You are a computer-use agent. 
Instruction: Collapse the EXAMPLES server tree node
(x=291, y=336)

* * *

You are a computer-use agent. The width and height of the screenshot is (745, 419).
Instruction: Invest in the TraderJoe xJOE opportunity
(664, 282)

== TO DO ==
The answer must be every line from the entries above that holds the string "agent".

== OUTPUT ==
You are a computer-use agent. 
You are a computer-use agent. The width and height of the screenshot is (745, 419).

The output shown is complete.